Aplikasi perbankan digital BRImo mencatatkan pengguna aktif (active users) sebanyak 22,4 juta hingga paruh pertama 2026. Dari basis pengguna tersebut, volume transaksi finansial yang diproses mencapai 3,3 miliar transaksi dengan total nilai transaksi menembus Rp4.166 triliun.
Kinerja transaksi nontunai BRI juga terdorong oleh penetrasi QRIS di segmen merchant. Volume penjualan per merchant atau per gerai meningkat 53,8% menjadi Rp13,4 juta per bulan. Secara keseluruhan, nilai transaksi QRIS BRI tumbuh 86% secara tahunan (yoy) menjadi Rp583,4 miliar.
Nasib IHSG dan Rupiah Saat Investor Pantau Inflasi hingga Rebalancing MSCI

Peran Jaringan Agen dan Pertumbuhan CASA
Selain kanal aplikasi, jaringan AgenBRILink turut berkontribusi terhadap perputaran dana di segmen ritel dan mikro.

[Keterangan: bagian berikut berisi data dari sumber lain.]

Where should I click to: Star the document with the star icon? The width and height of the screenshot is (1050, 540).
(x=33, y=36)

Volume transaksi melalui jaringan keagenan ini tercatat mencapai Rp841 triliun pada semester I-2026. Aquarius Rudianto mencatat bahwa dari aktivitas transaksi AgenBRILink tersebut, pendapatan berbasis komisi (fee income) tumbuh 16,3% yoy menjadi Rp915,7 miliar.
Peningkatan transaksi pada kanal-kanal tersebut memberikan dampak langsung terhadap struktur simpanan nasabah. Total dana pihak ketiga (DPK) BRI per semester I-2026 mencapai Rp1.581 triliun, naik 6,7% yoy. Di dalam struktur simpanan tersebut, komponen dana murah atau CASA tumbuh lebih pesat sekitar 10,1% yoy, sehingga rasio CASA BRI naik menjadi 67,6%.

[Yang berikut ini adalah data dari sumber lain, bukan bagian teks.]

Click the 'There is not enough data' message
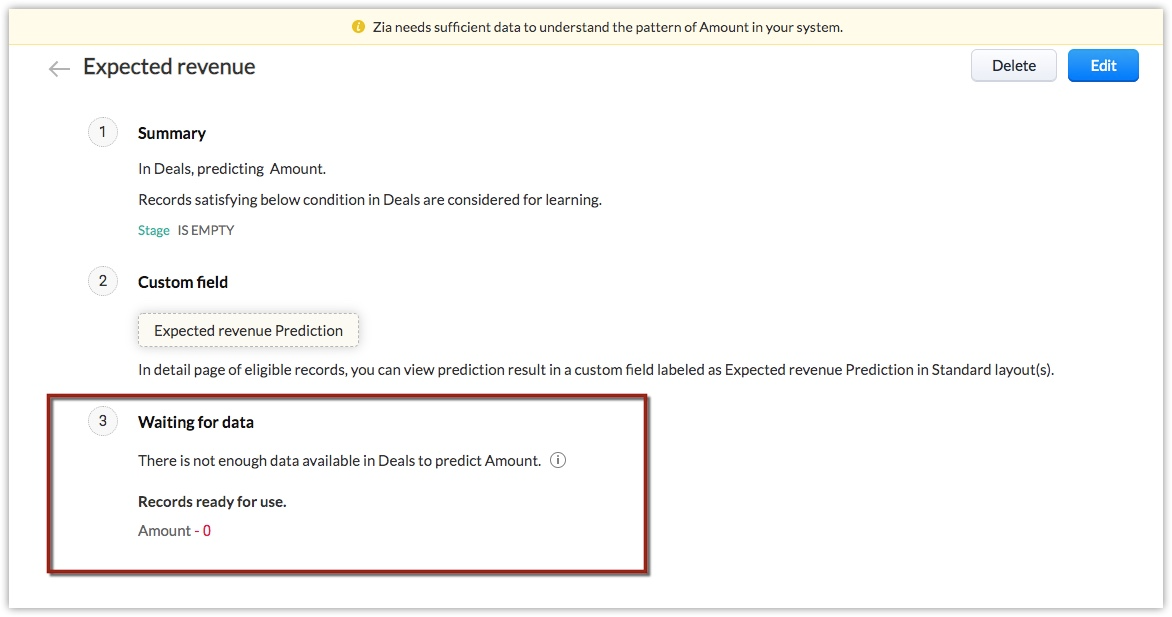 339,461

CASA Makin Gemuk, Biaya Dana BRI Turun Signifikan

Kenaikan porsi dana murah berhasil menekan beban bunga perseroan. Biaya dana atau Cost of Fund (CoF) BRI pada semester I-2026 berada di kisaran 2,4%, membaik dibandingkan posisi periode yang sama tahun sebelumnya yang berada di kisaran 3,4%. Di sisi lain, margin bunga bersih (NIM) perseroan tercatat di level 6,4%, mengalami penyesuaian dari posisi 6,58% pada semester I tahun lalu.
Dengan perolehan efisiensi biaya dana dan pertumbuhan pendapatan transaksi, BRI membukukan laba bersih konsolidasi sebesar Rp31,2 triliun pada semester I-2026. Angka tersebut naik 17,5% yoy dibandingkan periode yang sama tahun sebelumnya.